TASK DESCRIPTION:
Identify and pull out each line of the entries in which "Viewport" occurs.

EXERCISE MATERIAL:
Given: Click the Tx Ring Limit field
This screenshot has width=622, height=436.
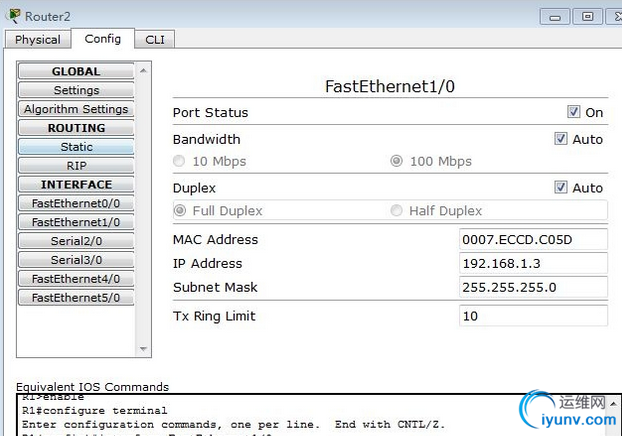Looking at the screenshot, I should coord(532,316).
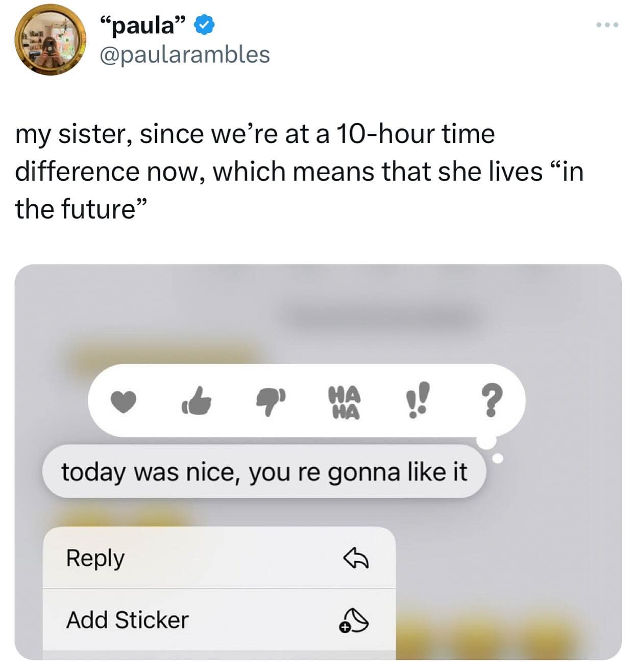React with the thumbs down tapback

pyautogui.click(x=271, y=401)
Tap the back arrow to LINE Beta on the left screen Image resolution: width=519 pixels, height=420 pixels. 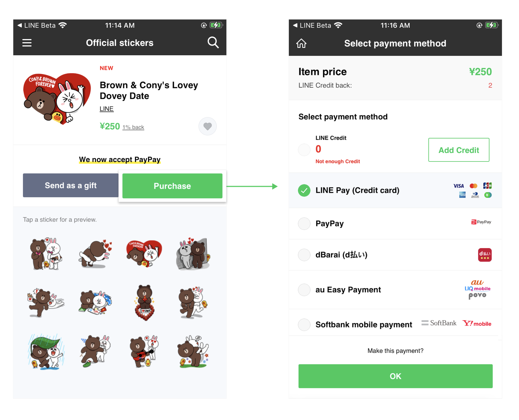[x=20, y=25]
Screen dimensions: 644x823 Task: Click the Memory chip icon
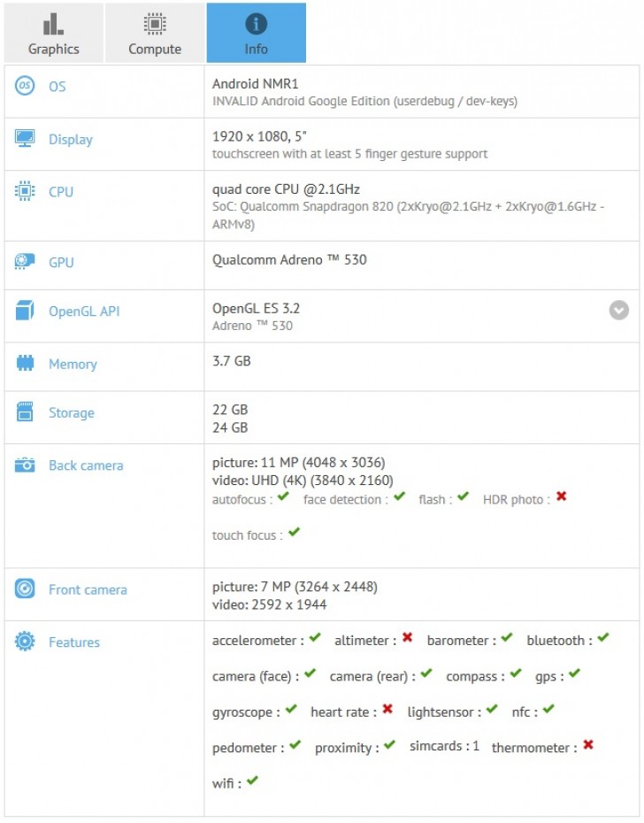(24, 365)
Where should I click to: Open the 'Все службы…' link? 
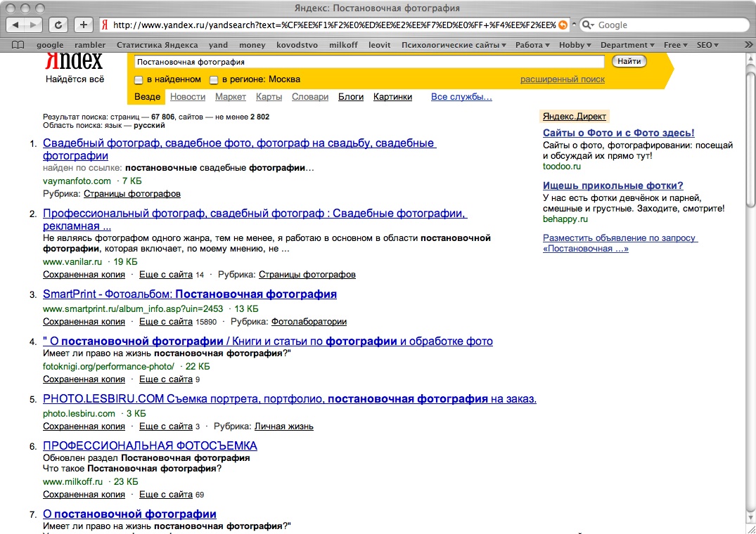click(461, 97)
* * *
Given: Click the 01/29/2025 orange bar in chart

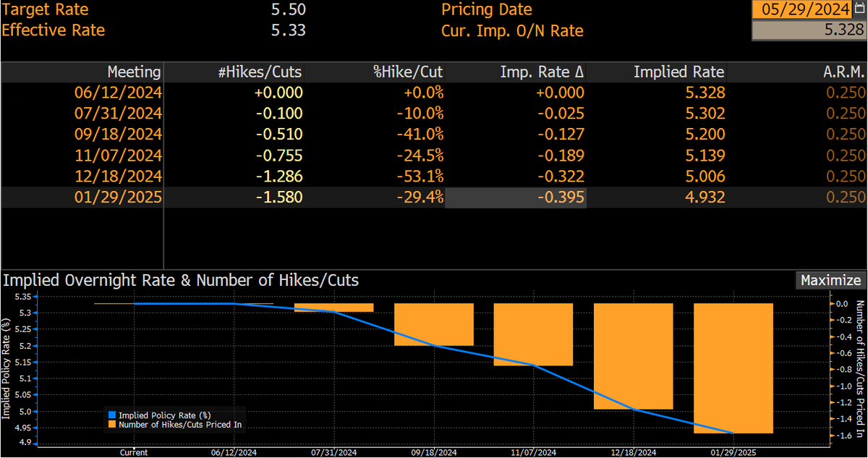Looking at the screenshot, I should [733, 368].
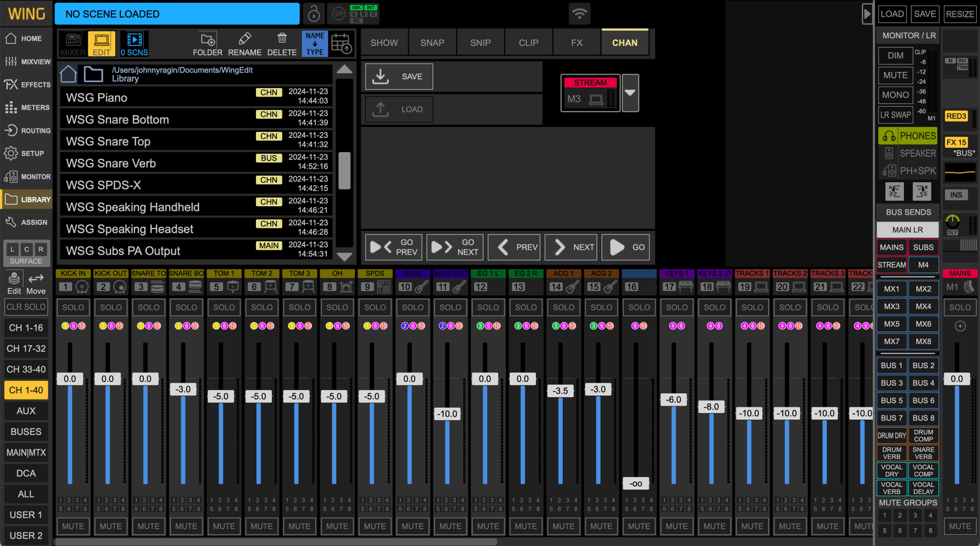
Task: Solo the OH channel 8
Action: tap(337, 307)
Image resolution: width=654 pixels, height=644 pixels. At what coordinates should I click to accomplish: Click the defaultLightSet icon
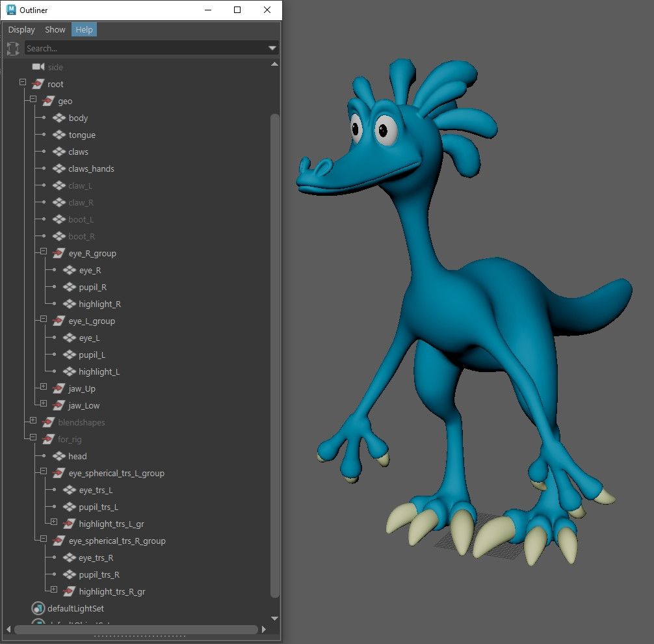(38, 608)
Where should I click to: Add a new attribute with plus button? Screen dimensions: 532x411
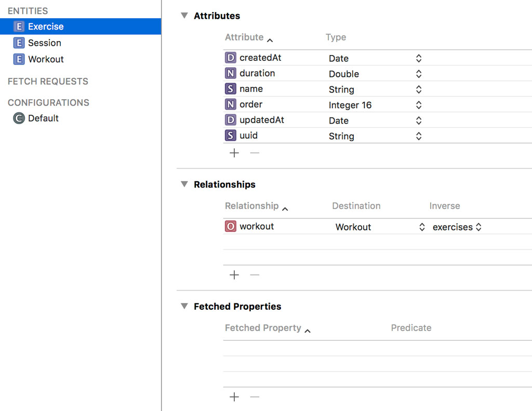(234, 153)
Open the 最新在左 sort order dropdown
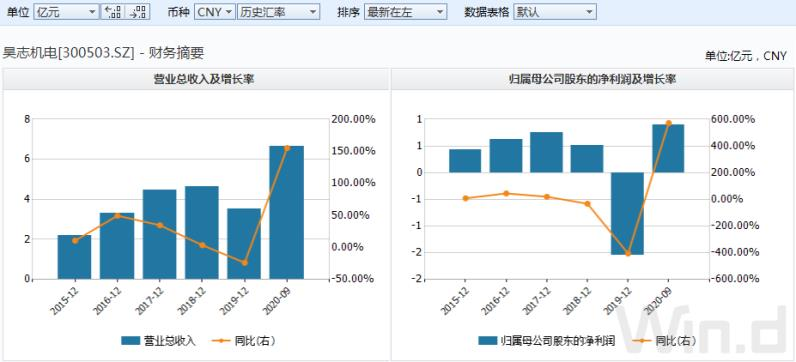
* * *
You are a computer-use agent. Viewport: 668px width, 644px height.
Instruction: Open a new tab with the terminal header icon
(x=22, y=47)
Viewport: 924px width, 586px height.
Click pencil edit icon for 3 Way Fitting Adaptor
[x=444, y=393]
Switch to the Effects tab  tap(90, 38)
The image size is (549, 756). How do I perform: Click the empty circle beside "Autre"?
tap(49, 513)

RESPONSE FOR THIS EXERCISE:
You are a computer-use agent. Viewport: 668px width, 644px height.
Viewport: 924px width, 586px height.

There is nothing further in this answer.